**TASK INSTRUCTIONS**:
Pull from the data below each line where the word "agent" occurs, and copy it.

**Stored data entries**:

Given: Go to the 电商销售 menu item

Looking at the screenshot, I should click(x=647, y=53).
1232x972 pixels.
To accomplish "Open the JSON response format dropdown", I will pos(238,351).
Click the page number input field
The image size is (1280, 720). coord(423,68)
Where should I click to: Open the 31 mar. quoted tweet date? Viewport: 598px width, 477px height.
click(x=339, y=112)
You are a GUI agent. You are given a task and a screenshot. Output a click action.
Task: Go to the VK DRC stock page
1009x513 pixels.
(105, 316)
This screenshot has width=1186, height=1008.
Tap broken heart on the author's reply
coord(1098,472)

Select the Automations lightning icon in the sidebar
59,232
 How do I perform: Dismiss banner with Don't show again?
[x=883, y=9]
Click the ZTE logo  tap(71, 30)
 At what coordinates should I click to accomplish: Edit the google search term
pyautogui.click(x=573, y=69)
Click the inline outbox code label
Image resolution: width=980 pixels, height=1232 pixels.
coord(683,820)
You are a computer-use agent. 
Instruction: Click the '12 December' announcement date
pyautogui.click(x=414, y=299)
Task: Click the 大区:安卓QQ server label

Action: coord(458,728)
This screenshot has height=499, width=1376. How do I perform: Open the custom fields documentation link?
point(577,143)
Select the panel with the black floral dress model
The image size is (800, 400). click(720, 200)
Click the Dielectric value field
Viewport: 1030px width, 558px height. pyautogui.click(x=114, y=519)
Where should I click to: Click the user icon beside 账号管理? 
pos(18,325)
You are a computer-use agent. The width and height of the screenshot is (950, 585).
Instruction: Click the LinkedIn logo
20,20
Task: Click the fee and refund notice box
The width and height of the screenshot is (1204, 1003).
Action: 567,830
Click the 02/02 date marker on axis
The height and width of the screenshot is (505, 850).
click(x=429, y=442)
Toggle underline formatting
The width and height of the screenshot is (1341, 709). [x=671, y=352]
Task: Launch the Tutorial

**OUTPUT BELOW**:
You are a GUI agent. You are given a task and a screenshot. Output a click action.
You are a computer-use agent. 
You are a computer-use agent. The width and height of the screenshot is (950, 585).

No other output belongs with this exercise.